President Lyndon B. Johnson meets with Martin Luther King Jr. and Rosa Parks at the signing of the Voting Rights Act of 1965. Credit: Photo by Yoichi R. Okamoto / Lyndon B. Johnson Museum and Library

Nearly 50 years after the Voting Rights Act, people of color are still fighting to protect this basic democratic freedom.

A controversial 2013 Supreme Court ruling struck down a portion of the historic 1965 law and gave several states new powers to revise their election laws.

Voting rights have been tested this month as recent court rulings have given blacks, Latinos and low-income voters a temporary win — and in one case, perhaps, a short-term loss — in states where restrictive voter-ID laws exist.

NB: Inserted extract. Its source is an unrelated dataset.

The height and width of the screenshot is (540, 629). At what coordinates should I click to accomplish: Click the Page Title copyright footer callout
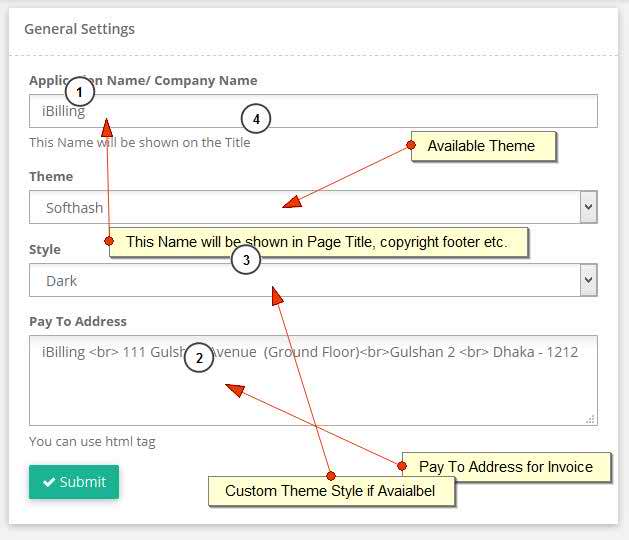[319, 242]
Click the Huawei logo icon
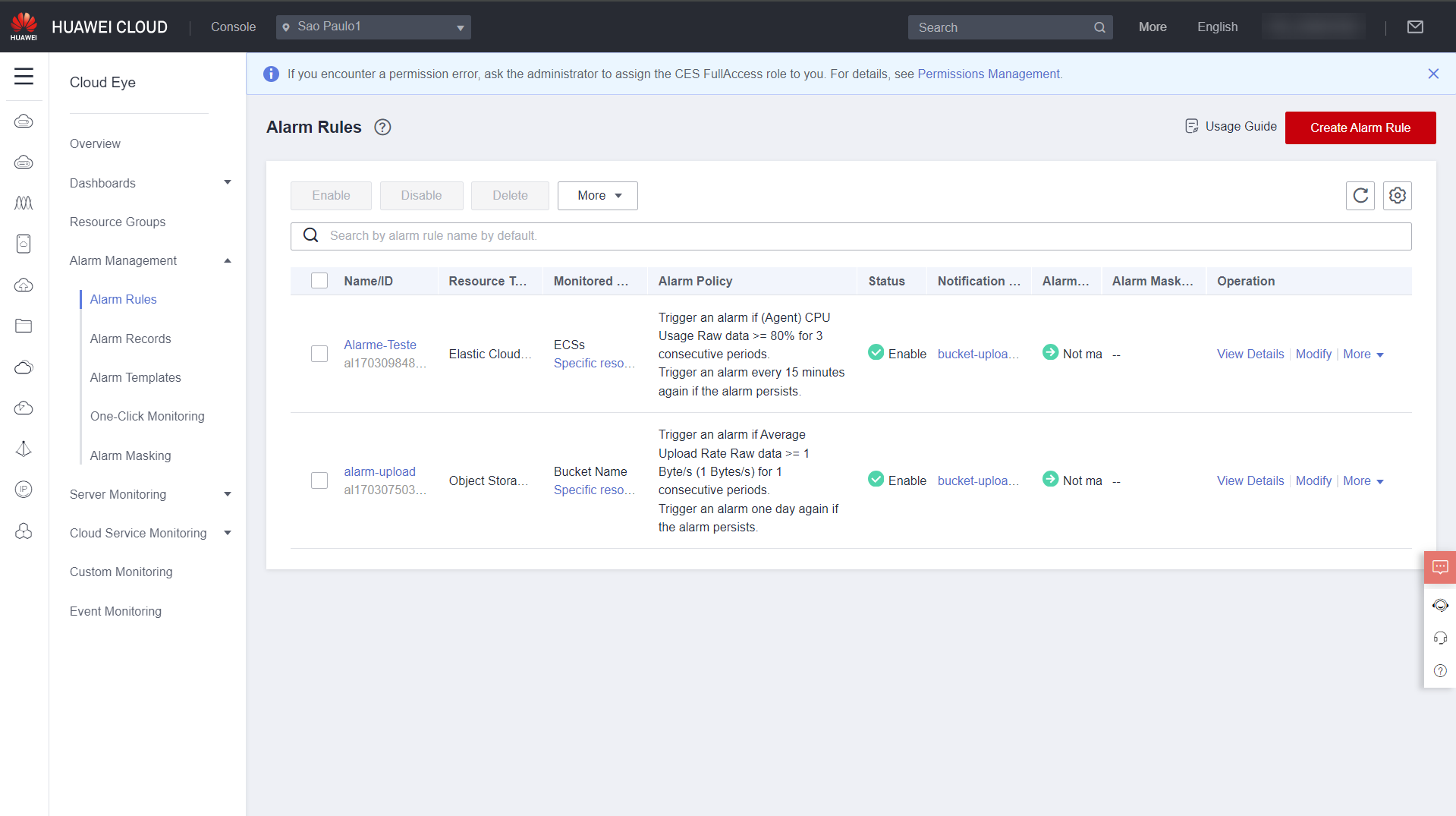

The fight to stop voter disenfranchisement is intensifying as elections across the country in November could tip the balance of power in the Senate toward the GOP.

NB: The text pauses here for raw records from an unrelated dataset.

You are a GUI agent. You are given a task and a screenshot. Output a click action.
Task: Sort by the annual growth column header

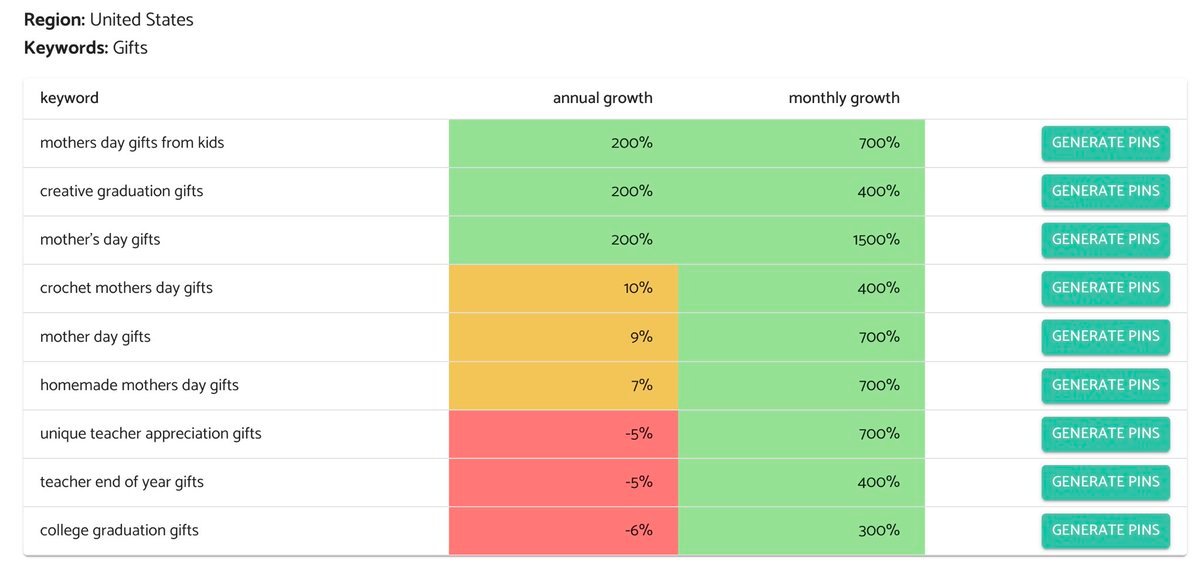602,98
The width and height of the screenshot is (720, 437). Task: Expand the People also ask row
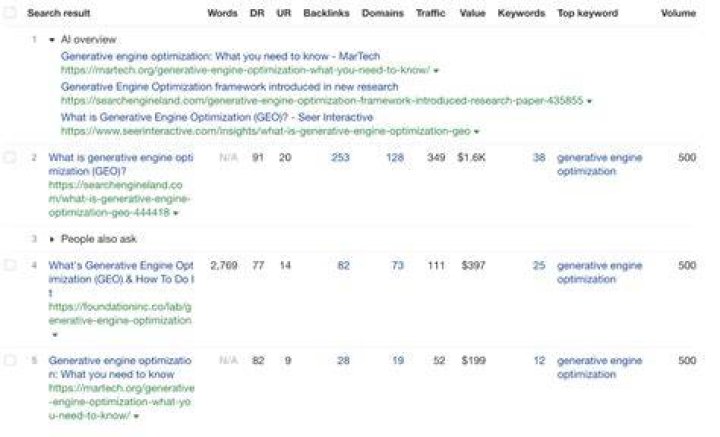click(52, 239)
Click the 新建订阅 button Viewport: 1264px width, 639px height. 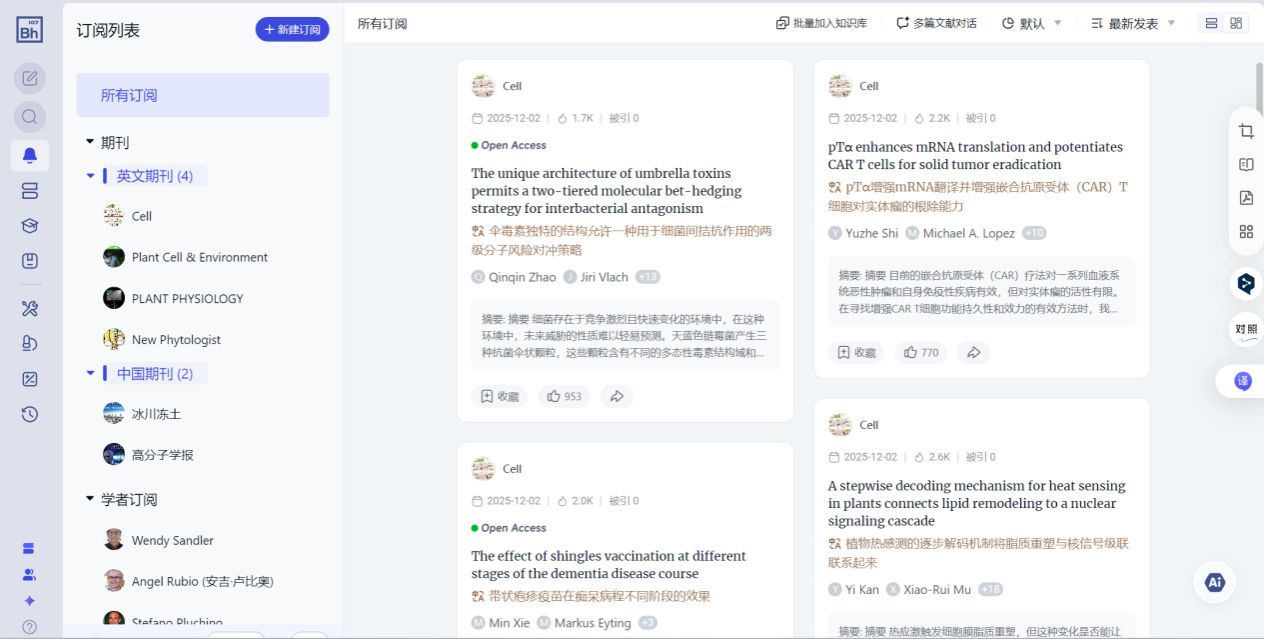tap(292, 29)
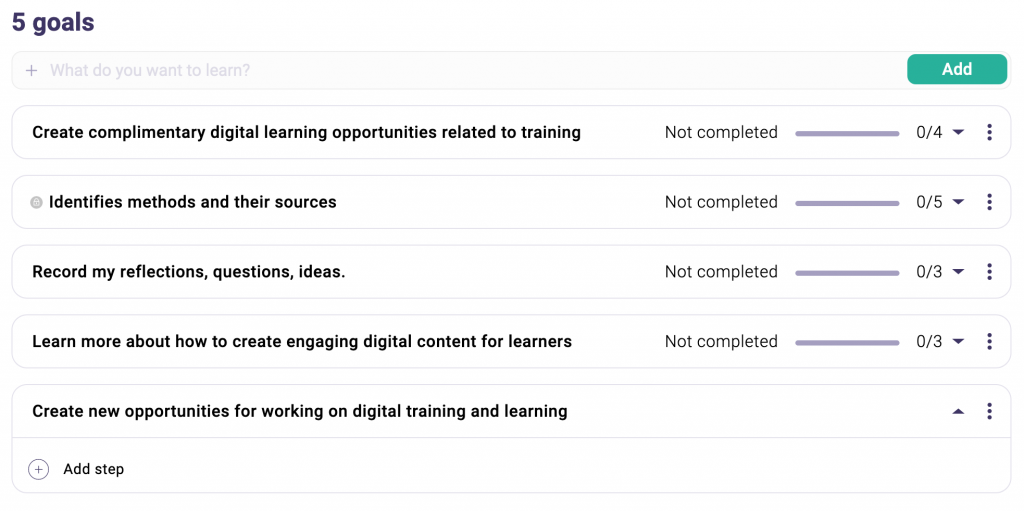Open kebab menu for 'Record my reflections' goal

[x=989, y=272]
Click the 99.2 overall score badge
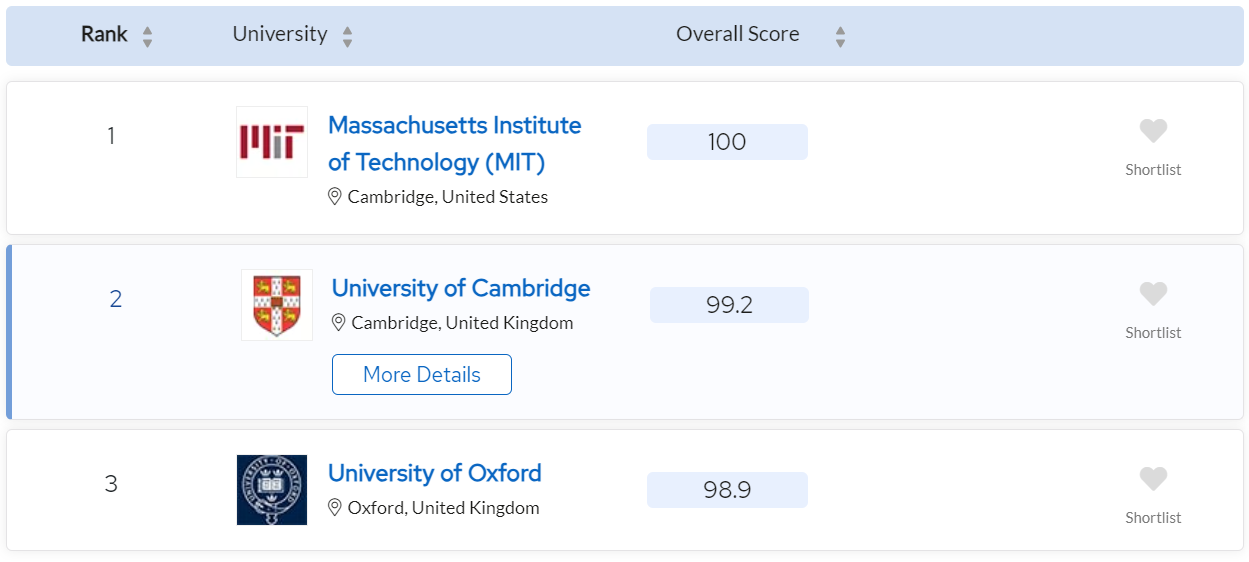This screenshot has height=562, width=1249. 729,305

In states where strict voter-ID laws are being challenged, rights groups say such rules could discourage minority and low-income voters who don’t have the required government ID from coming to the polls.

Just to the north of us, the Supreme Court recently stepped in to block Wisconsin’s new law requiring photo identification from voters. Opponents of the law, which Wisconsin adopted in 2011, said there wasn’t enough time to inform voters of the requirement or to distribute necessary identification before the Nov. 4 election, according to the Milwaukee Journal-Sentinel. The Supreme Court ruling puts the law on hold until it can decide whether to take up the issue after the election.

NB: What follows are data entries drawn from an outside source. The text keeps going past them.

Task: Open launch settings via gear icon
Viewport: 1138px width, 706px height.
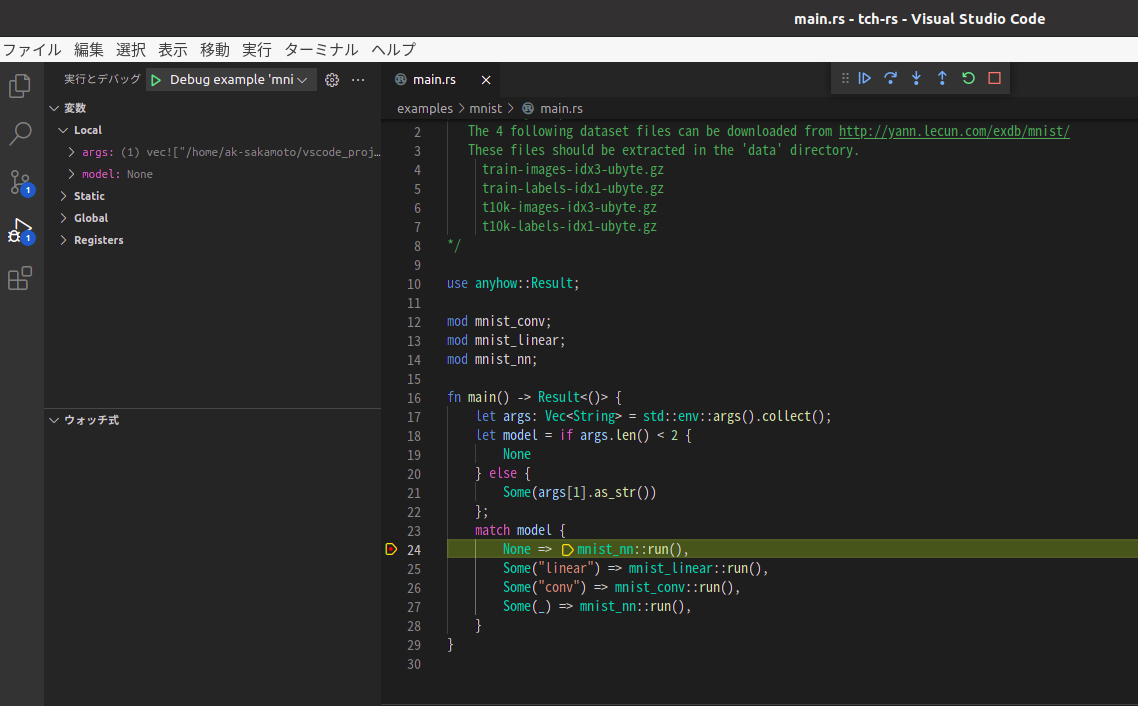Action: (330, 78)
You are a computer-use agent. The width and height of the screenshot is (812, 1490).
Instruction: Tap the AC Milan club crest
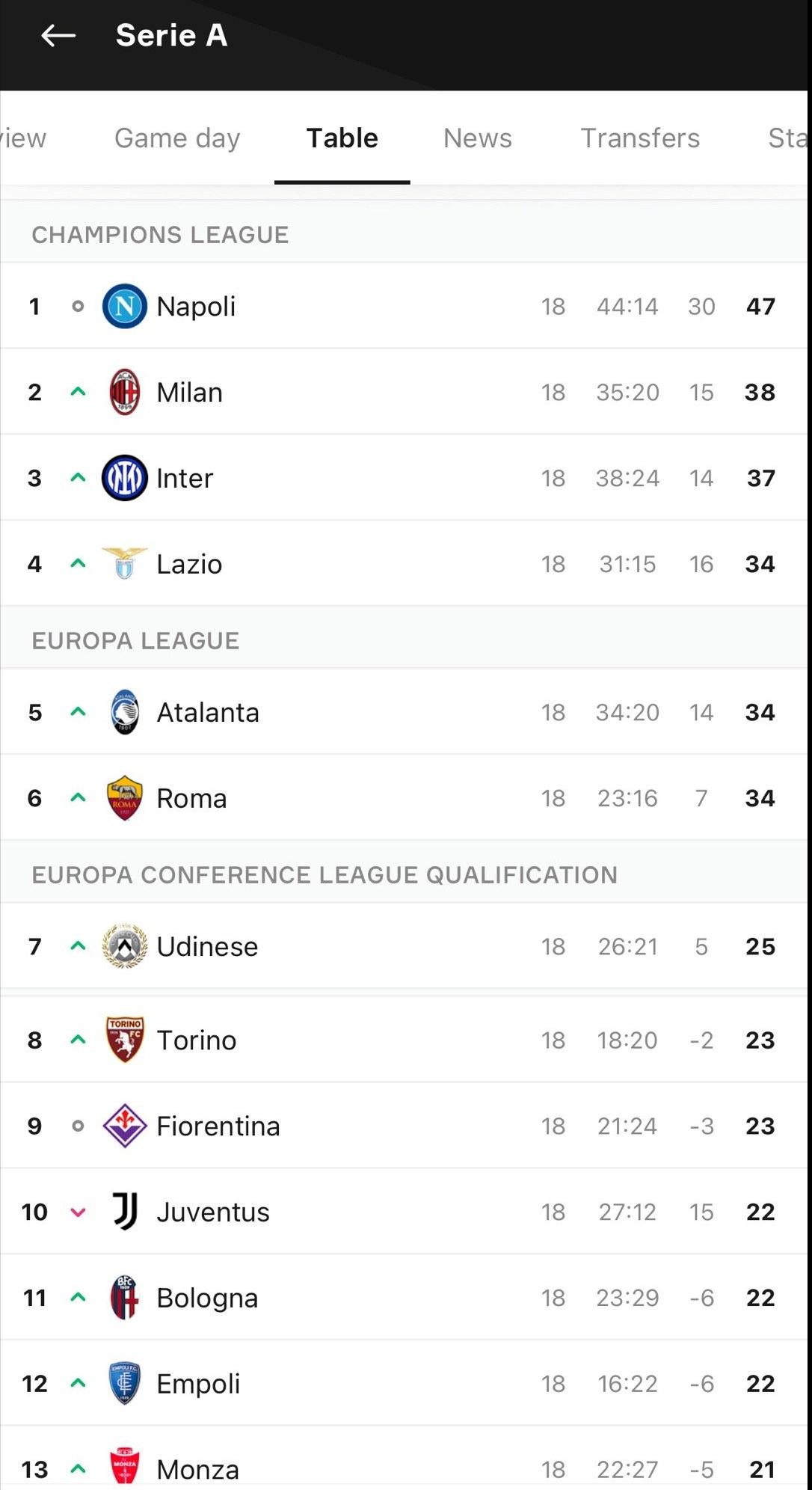[x=124, y=392]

However, a voter-ID law in Texas, called “intentionally discriminatory” by a state Democratic leader, was allowed to stand by the Supreme Court last weekend. But not without scathing dissent from Justice Ruth Bader Ginsburg. The law’s photo-identification requirements, Ginsburg wrote, “may prevent more than 600,000 registered Texas voters from voting in person for lack of compliant identification.” Ginsburg further stated that, “a sharply disproportionate percentage of those voters are African-American or Hispanic.” Texas was one of nine states affected by the change to the Voting Rights Act.

Laws requiring voters to provide government ID, such as a driver’s license or state ID, are often touted by GOP legislators as a deterrent to voter fraud. But claims of fraud are often exaggerated, according to the Brennan Center for Justice at New York University School of Law. And when faced with the costs and bureaucracy involved in getting the ID required by some states, some minority and low-income voters simply opt to skip the polls on Election Day.

It is not the outcome that legions of civil rights activists who fought long and hard for the right to vote had in mind.